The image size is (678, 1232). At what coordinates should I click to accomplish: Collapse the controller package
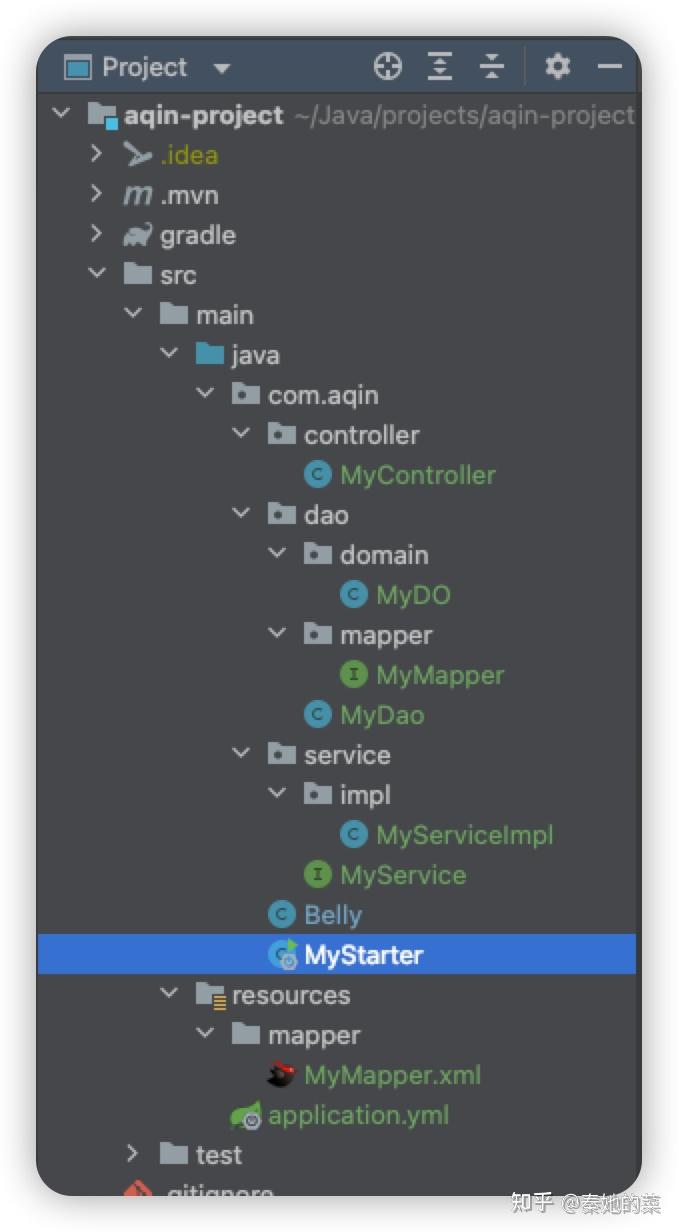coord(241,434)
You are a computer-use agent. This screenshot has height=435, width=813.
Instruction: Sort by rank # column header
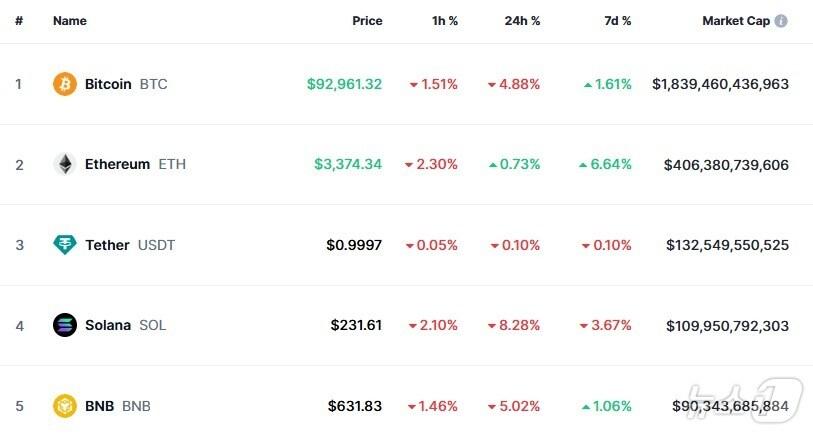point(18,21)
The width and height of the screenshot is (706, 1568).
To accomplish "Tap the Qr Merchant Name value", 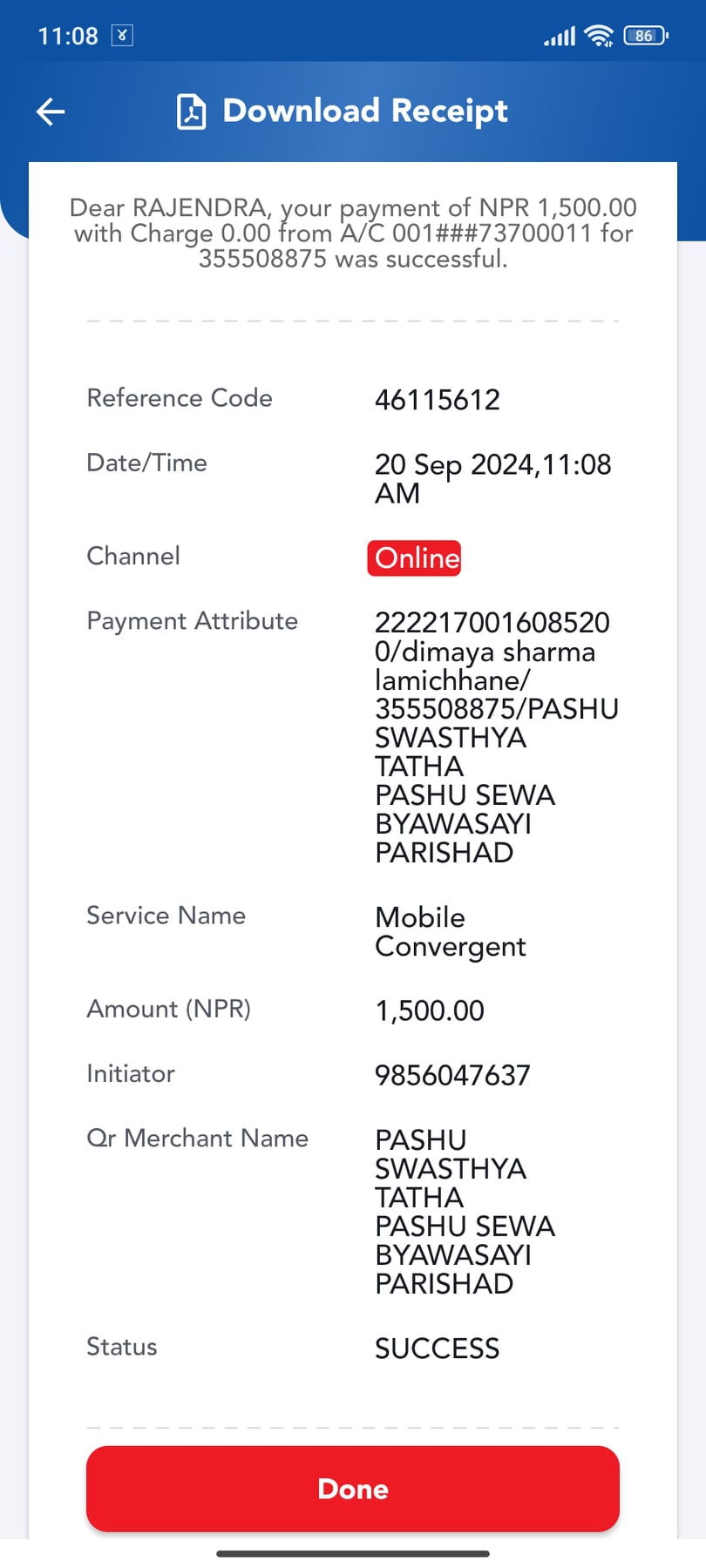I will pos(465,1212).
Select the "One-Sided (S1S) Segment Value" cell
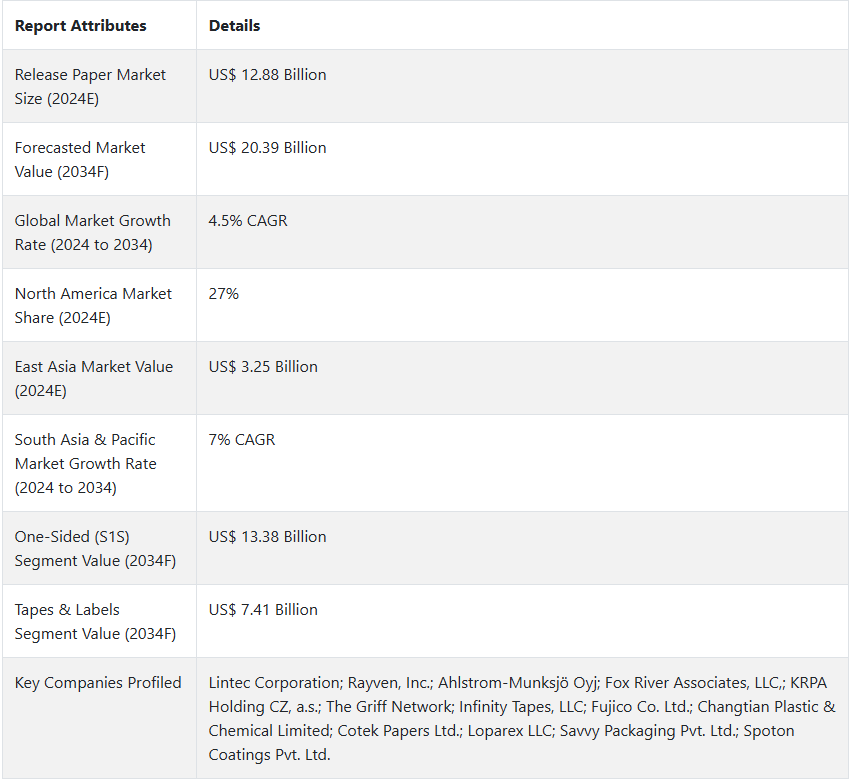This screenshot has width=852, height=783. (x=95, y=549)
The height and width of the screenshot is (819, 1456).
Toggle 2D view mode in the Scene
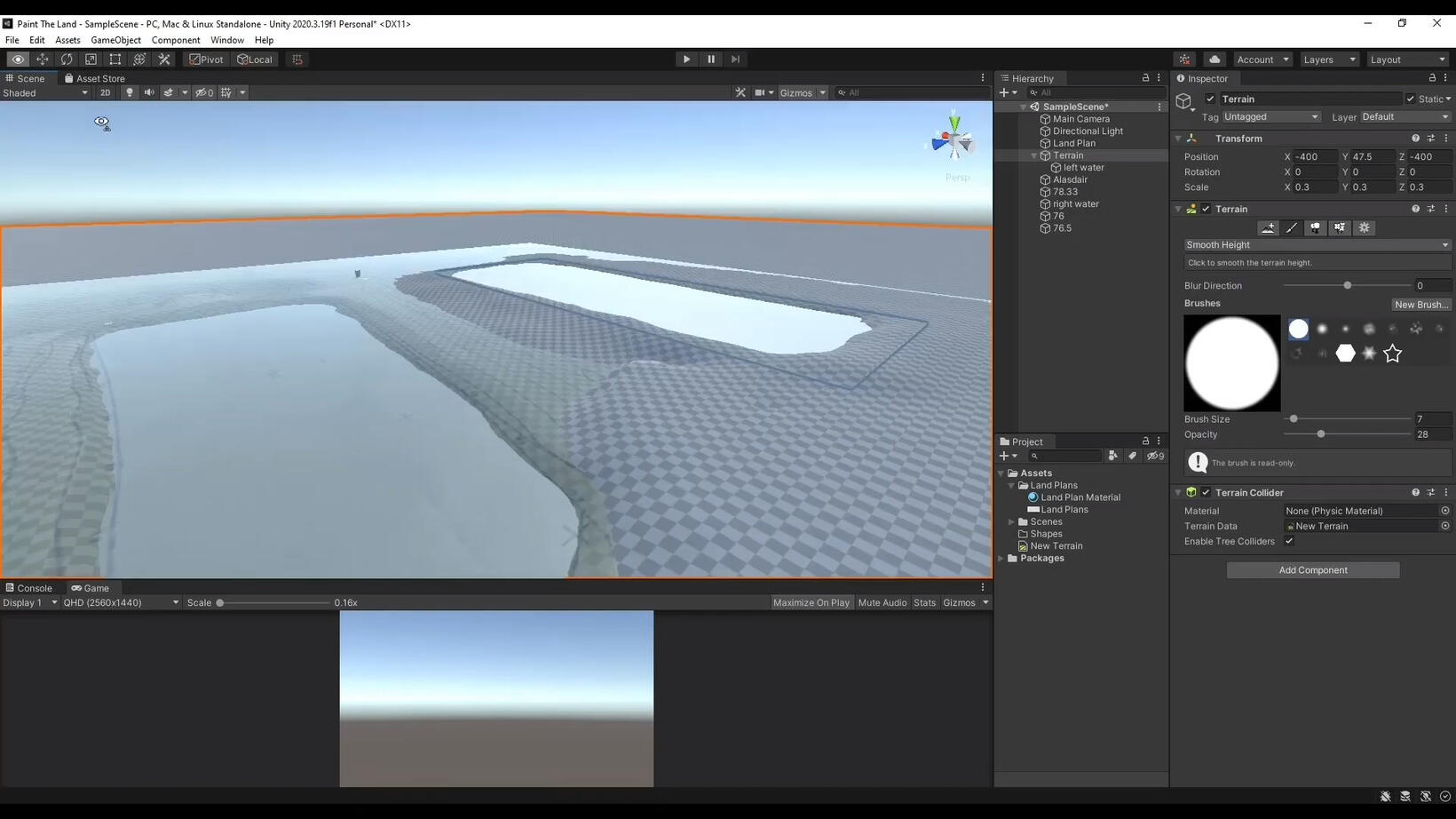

▶ Assignment
Exactly the lines from the line containing "The height and" to the end of the records need to be copied, both ends included, with pictures left out.

▶ Response area
The height and width of the screenshot is (819, 1456).
Toggle 2D view mode in the Scene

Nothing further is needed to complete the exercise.